Faire adhérer l’encre aux fibres
Lorsque l’on imprime des motifs sur des matériaux synthétiques, on ne se contente pas d’attendre que l’encre sèche. En réalité, on déclenche une réaction chimique. Nous utilisons des lampes UV à haute intensité pour transformer ces monomères liquides en chaînes polymériques solides. Cela se fait en un instant. C’est ainsi que l’encre ne pénètre pas dans les fibres.
Mais il y a un problème : si la puissance de la lampe diminue, cela entraîne une exposition insuffisante aux rayons UV. On ne s’en rend pas compte immédiatement, mais le client le remarquera, généralement lorsque l’impression commence à se détacher après quelques lessives.
Gérer les odeurs et les bactéries
Les matières premières peuvent avoir des odeurs désagréables. Entre les contaminants organiques et les odeurs fortes provenant du processus de teinture, les choses peuvent devenir vraiment désagréables. C’est là que les lampes UV-C entrent en jeu. Nous faisons passer les tissus dans des tunnels de finition, où la lumière détruit l’ADN des moisissures et des bactéries. Le meilleur aspect ? C’est un processus sec. On n’a pas besoin d’utiliser des produits chimiques qui laissent des résidus ou qui rendent les tissus rigides et étranges au toucher.
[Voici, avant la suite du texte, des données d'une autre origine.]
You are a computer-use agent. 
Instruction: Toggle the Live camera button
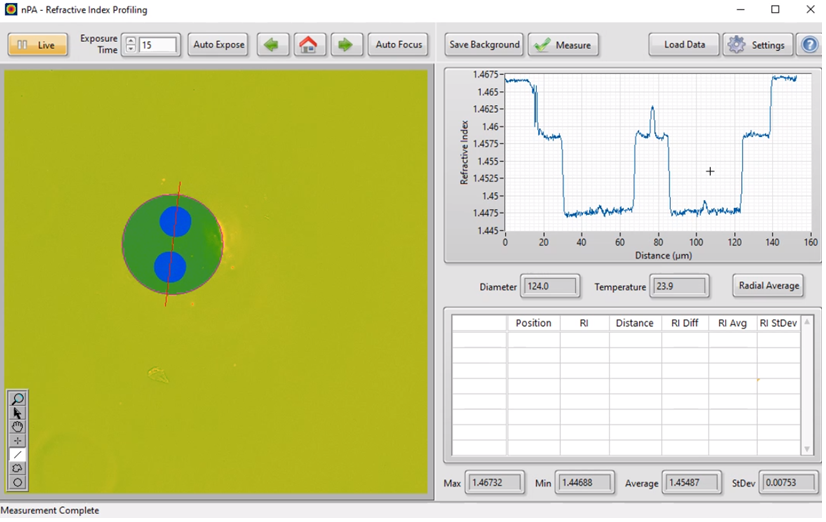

Le vrai problème : la maintenance
Voici le problème avec les lampes UV à haute puissance : elles deviennent très chaudes. Vraiment très chaudes. On ne peut pas simplement les installer dans une machine et les oublier. Si le ventilateur de refroidissement tombe en panne ou si les réflecteurs se bouchent avec des saletés, la température augmente rapidement. Cela peut endommager l’enveloppe en quartz ou même brûler complètement la lampe. Je ne peux pas insister assez sur l’importance de maintenir ces réflecteurs propres. Sinon, l’intensité de la lumière diminue, et donc la qualité des produits en souffre. De plus, il faut trouver un équilibre entre la vitesse de transport des tissus et la puissance nécessaire pour assurer une bonne fixation de l’encre avant que les tissus ne quittent le tunnel. Si on réduit la puissance, les vêtements deviendront collants au toucher. Personne ne veut ça.